Communication is important in any business, but it’s especially vital in a remote organisation where team members are spread out across numerous locations. If communication isn’t open and effortless, issues will quickly take root in your business. Here are some suggestions for enhancing remote communication:

  • Add a Google intranet software to the mix. An intranet works by consolidating your team’s activity (including document storage, calendars, and file sharing) and making it easier to collaborate for greater efficiency.
  • Establish clear expectations on check-ins and progress. When a task is completed, it should be clear how it gets handed off to the next person or process.
  • Any process that can be automated should be automated. It might take some extra time on the front end to fine tune the workflow, but the long-term value is clear.

Communication isn’t the most enjoyable topic for most business owners, but it’s certainly an important one. Pay attention to it and your processes (and culture) will be better for it.

2. Stay organised

Organisation is an absolute must. The more organised your team is, the less time will be wasted tracking down files, retracing steps, or re-communicating something that’s already been discussed.

In addition to having an intranet solution in place, think about how your team shares and stores files. An accessible cloud drive makes things a breeze.

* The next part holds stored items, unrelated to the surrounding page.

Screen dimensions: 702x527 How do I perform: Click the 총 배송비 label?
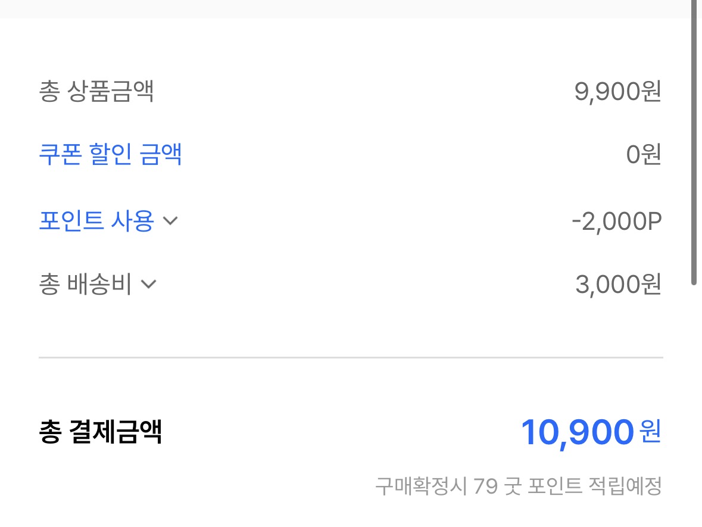85,285
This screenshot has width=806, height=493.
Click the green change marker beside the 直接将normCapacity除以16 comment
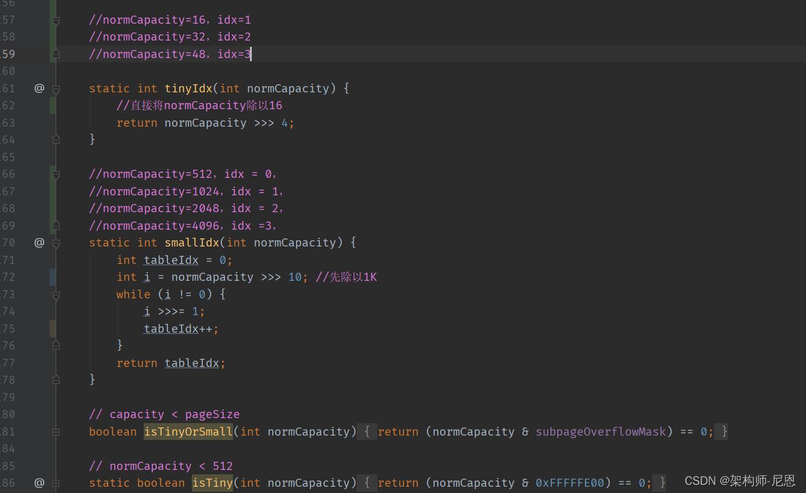tap(52, 105)
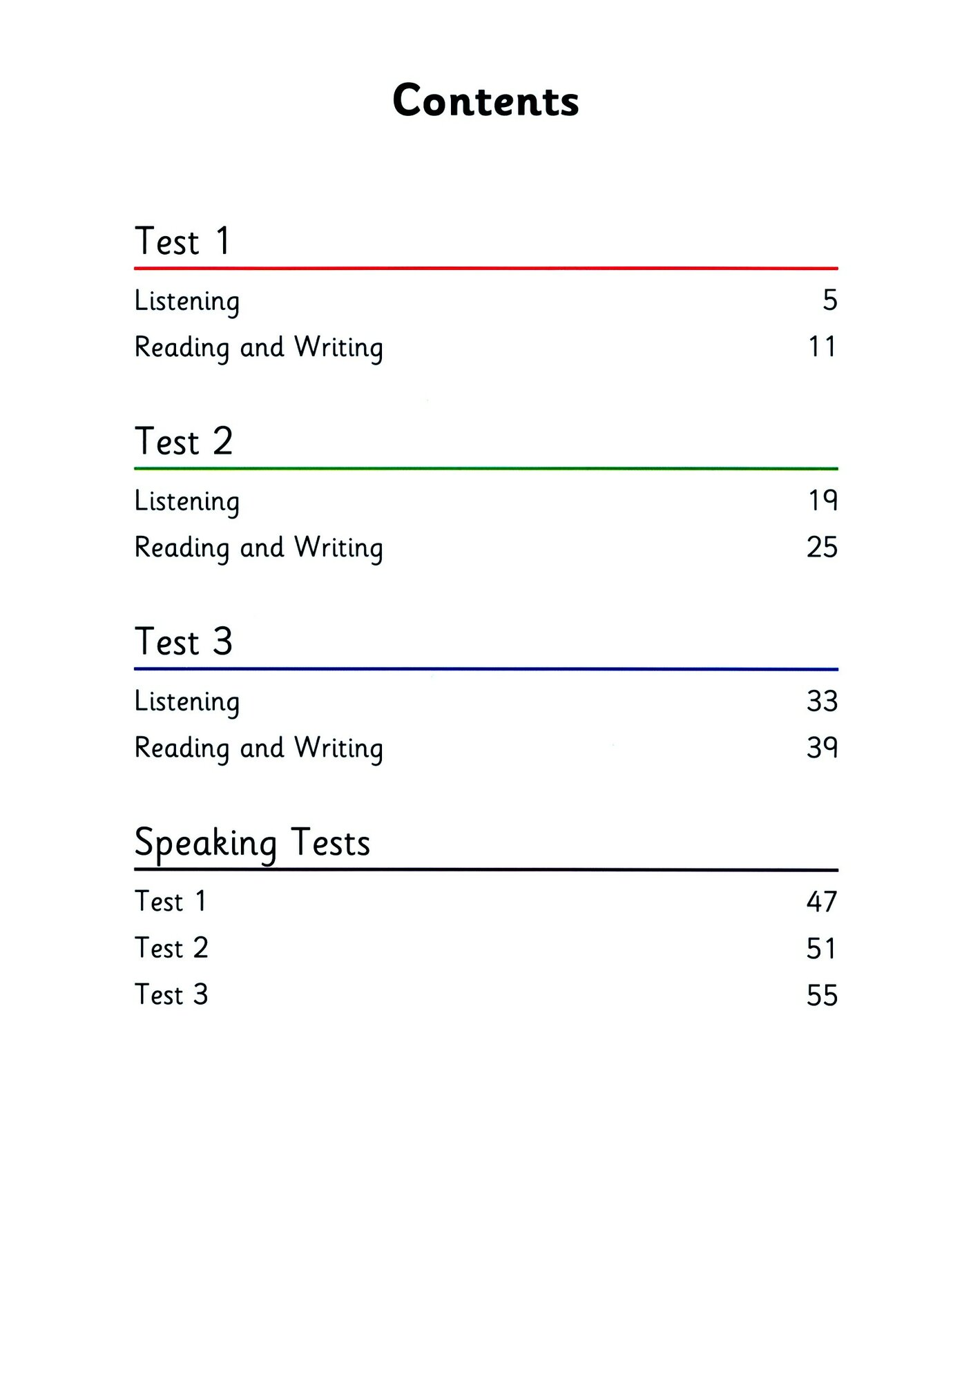Click page number 11
The width and height of the screenshot is (962, 1381).
click(x=822, y=347)
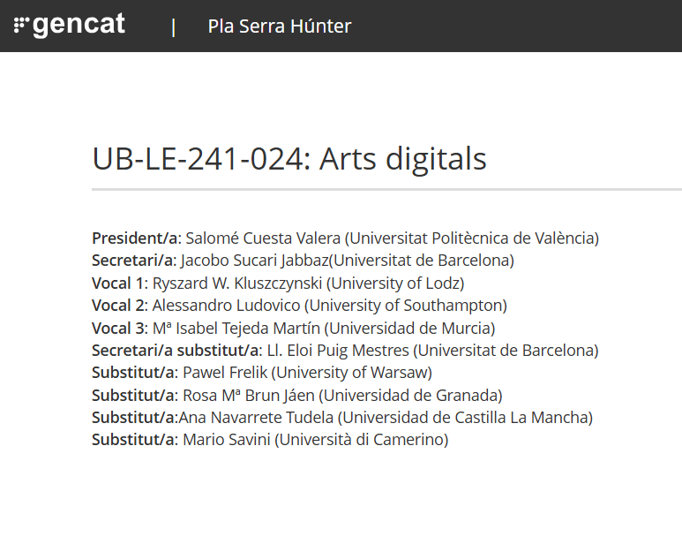Click the name Ana Navarrete Tudela
Screen dimensions: 682x552
pyautogui.click(x=256, y=417)
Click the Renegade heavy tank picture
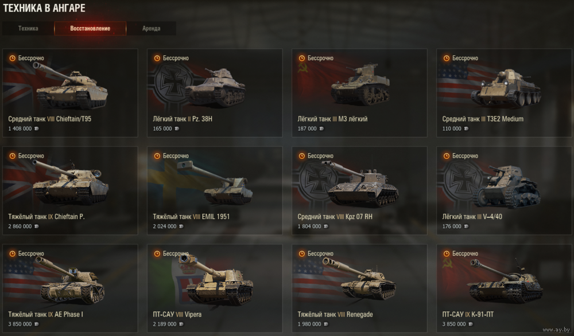Screen dimensions: 574x336 pos(359,279)
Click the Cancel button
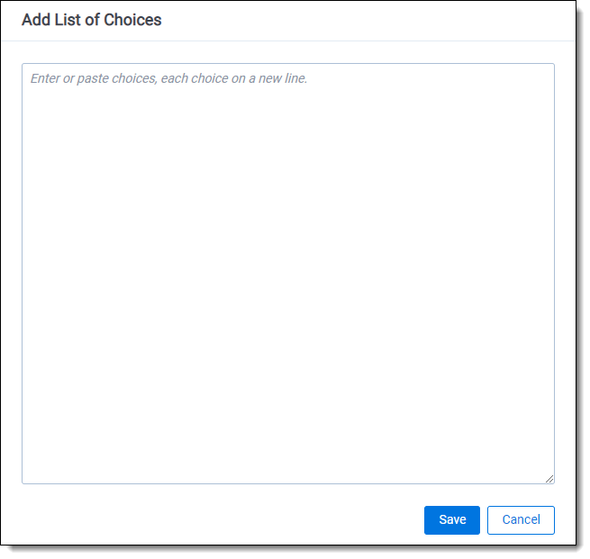The height and width of the screenshot is (559, 590). tap(521, 519)
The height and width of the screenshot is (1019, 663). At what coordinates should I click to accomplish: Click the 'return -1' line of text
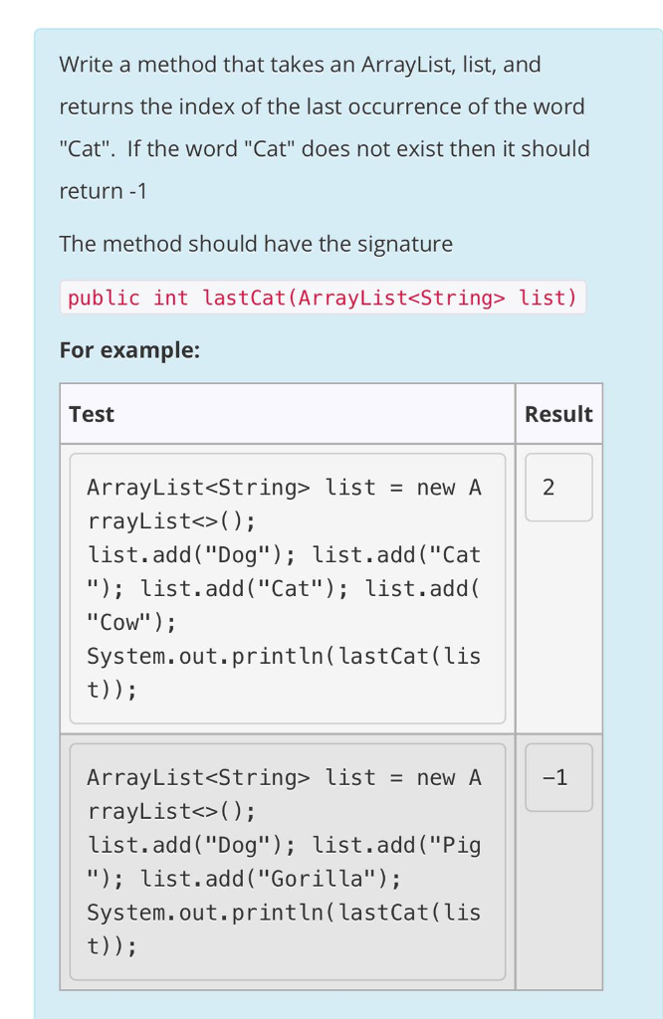pos(104,191)

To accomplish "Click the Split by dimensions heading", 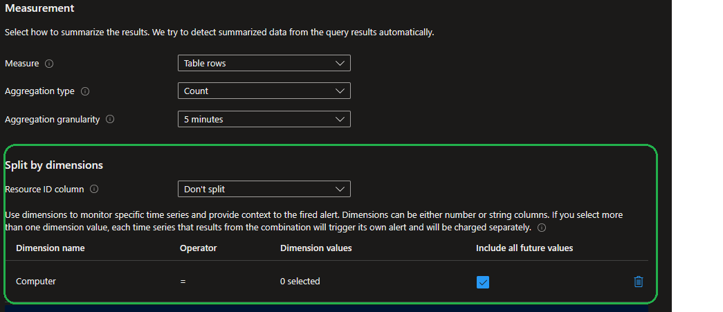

3. Limit (or eliminate) meetings

Meetings are the worst. They have a way of slicing and dicing schedules into such small chunks that it’s virtually impossible to get anything meaningful done. In an ideal world, you should eliminate meetings altogether. But understanding that this isn’t always possible, there are some other approaches you can use to limit the negative impact meetings have on your team’s schedule.

The first approach is to rethink what a meeting is. When holding a meeting, only invite the people who absolutely need to be there. (If someone can be briefed on the meeting, or sent the minutes afterwards, and still be in the loop, there’s no need to invite them.) Secondly, you have to get rid of late starts and small talk. Begin meetings on time and get straight to the point. Make it a goal to limit meetings to 10 to 25 minutes (maximum).

The third suggestion is to bunch meetings together. Consider scheduling all meetings for Monday afternoons and Thursday mornings (for example). By holding back-to-back meetings, you’re able to “chunk” your time and leave the rest of the week open for productivity.

4. Implement the $100 Rule

We’re calling this the $100 Rule because it’s a round and reasonable number. But know that the exact number could vary based on your management style and financial constraints. (It might be $50, $500, or even $1,000.)

The rule goes like this: Employees are free to make decisions that cost $100 or less without  getting pre-approval from a supervisor, so long as the decision alleviates a customer problem and/or will have a positive ROI for the business. (You can customise the parameters to your liking.)

Why is this important? Well, it comes down to efficiency. If a customer’s order wasn’t shipped when it was supposed to and a late arriving package creates an issue, your customer service reps shouldn’t have to file a ticket, contact a superior, and then jump through a bunch of hoops just to solve the issue. He should be able to order overnight shipping and fix the problem immediately.

The $100 Rule shows your team that you trust them and simultaneously eliminates the back and forth communication that bogs your team down and prevents them from getting meaningful work done.

Boost your remote business

Remote is the way of the future. What was already a burgeoning segment of the business world has been accelerated as a result of the COVID pandemic. But just going remote isn’t enough to put your business on the right track. You need to prioritise efficiency at every step along the way. Reference the tips and methods discussed in this article to begin rethinking how you view productivity through the lens of remote work.